Le Premier ministre Sébastien Lecornu a dévoilé, jeudi à Marseille, un ambitieux projet de loi portant sur le logement, intégrant des mesures de simplification et de décentralisation. Ce texte devrait être soumis aux parlementaires dans le courant de l'été, comme il a été annoncé.
Parallèlement, Lecornu a également mentionné le lancement d'un nouveau programme de renouvellement urbain, la "troisième génération", programmé pour la période 2030-2040. Ce projet vise à aborder toutes les problématiques urbaines et sociales dans les quartiers prioritaires, les grands ensembles, les villes moyennes et les territoires d'outre-mer, a précisé Vincent Jeanbrun, ministre de la Ville et du Logement.
Pour Lecornu, le logement constitue "un enjeu clé" qui ne souffre pas de délais, notamment dans l'attente de la présidentielle de 2027. Rappelons qu’il avait fixé, en janvier dernier, un objectif ambitieux de deux millions de logements à construire d'ici 2030, une hausse de 100 000 unités par rapport aux niveaux actuels.
Ce projet de loi justifie des mesures de simplification destinées à faire avancer plus rapidement les initiatives, telles que l'établissement d'une "opération d'intérêt local". Cela permettra d'alléger les contraintes urbanistiques ainsi que les procédures administratives.
Pour contrer la pénurie de logements sur le marché locatif, le gouvernement prévoit d'autoriser la relocation de biens considérés comme des passoires énergétiques, à condition que le propriétaire s'engage à réaliser des travaux d'amélioration de la performance énergétique. Cela nécessitera la signature d'un contrat entre le propriétaire et une entreprise, avec des délais d'exécution des travaux fixés à trois ans pour les maisons individuelles et cinq ans pour les appartements en copropriété.

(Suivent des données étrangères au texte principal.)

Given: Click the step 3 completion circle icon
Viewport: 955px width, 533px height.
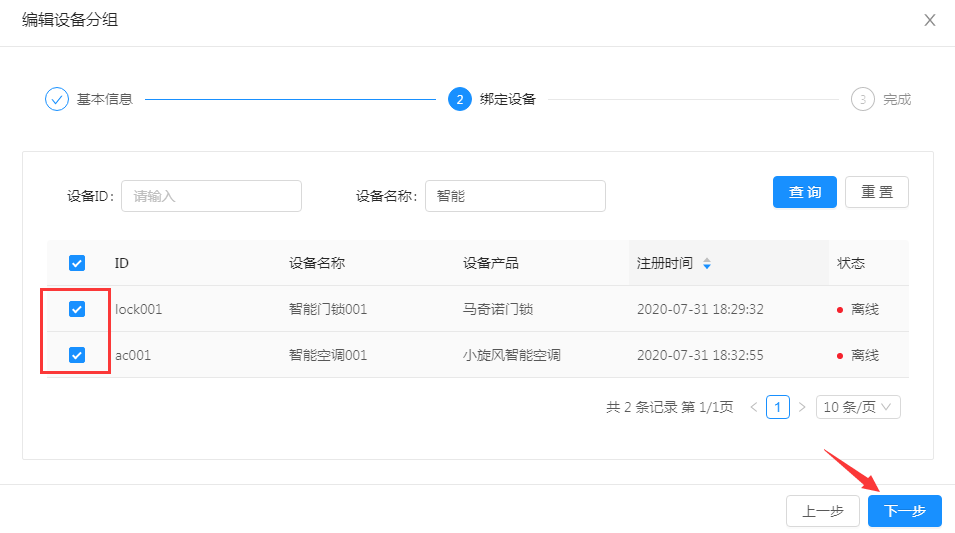Looking at the screenshot, I should coord(862,99).
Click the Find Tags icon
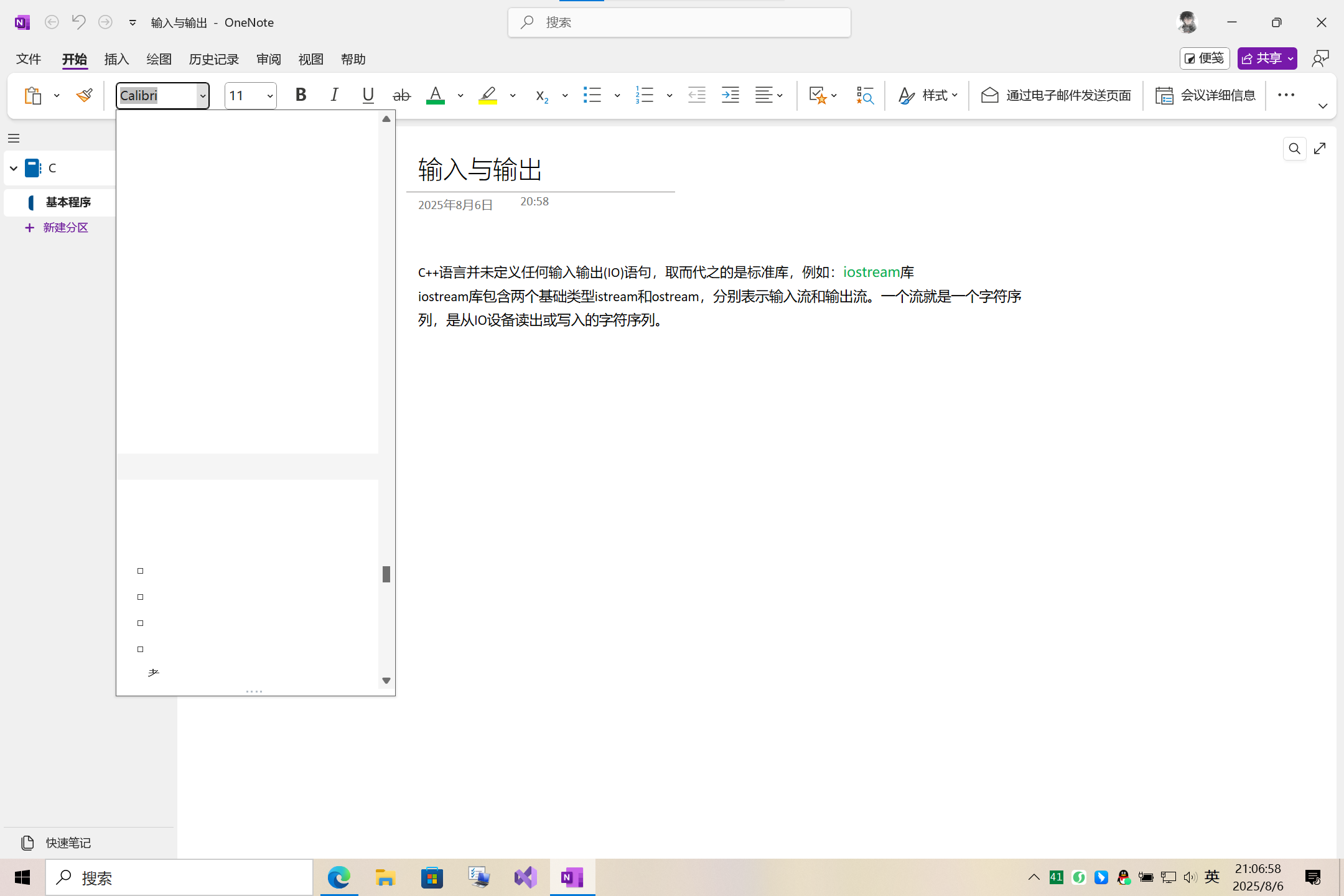Viewport: 1344px width, 896px height. [x=864, y=95]
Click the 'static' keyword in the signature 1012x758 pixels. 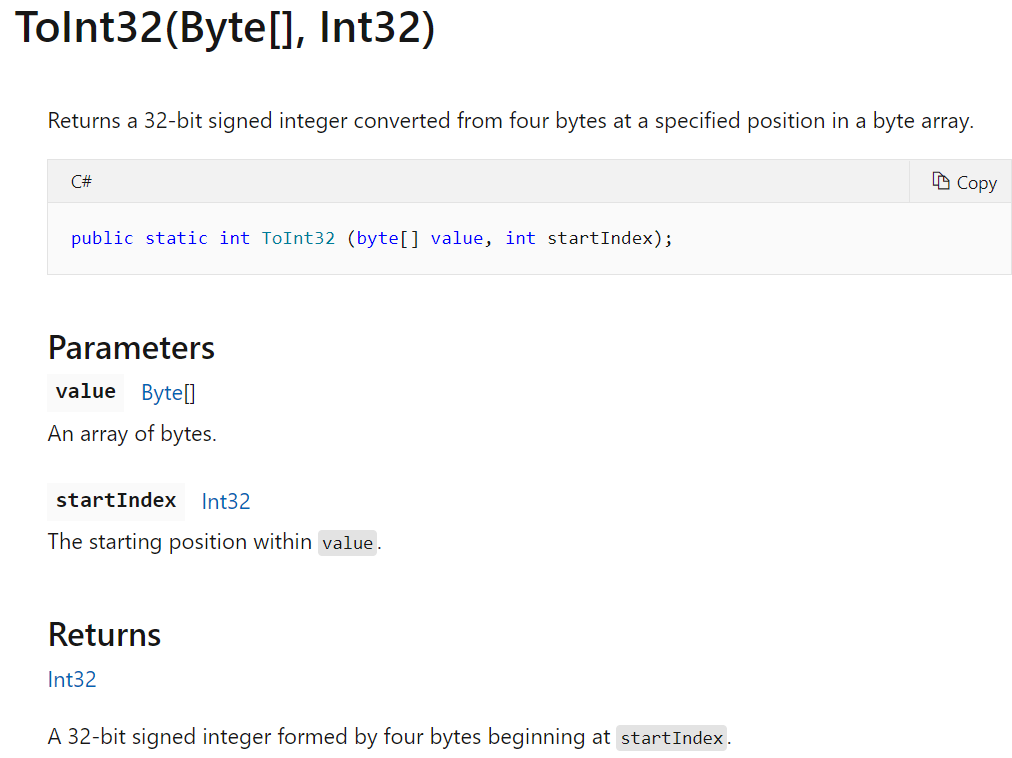tap(176, 238)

Cette initiative pourrait, selon Jeanbrun, permettre de remettre sur le marché locatif entre 650 000 et 700 000 logements d'ici 2028. Actuellement, 453 000 logements du parc locatif privé sont classés G au diagnostic de performance énergétique (DPE), et donc concernés par l'interdiction de location à l'échéance de leurs baux. À partir de 2028, ce sont également 693 000 logements classés F qui devront être rénovés pour pouvoir être loués.
Enfin, le dispositif fiscal incitatif pour l'investissement locatif, connu sous le nom de statut du bailleur privé ou dispositif Jeanbrun, sera étendu aux maisons individuelles anciennes. En revanche, cette mesure n'inclut pas les nouveaux bâtiments, comme l'ont exprimé des demandes de la Fédération française du bâtiment. Ces avantages fiscaux seront conditionnés à l'exécution de travaux lors de l'achat d'un logement ancien, avec un plafond de 20% des frais de travaux, diminué par rapport à 30% précédemment.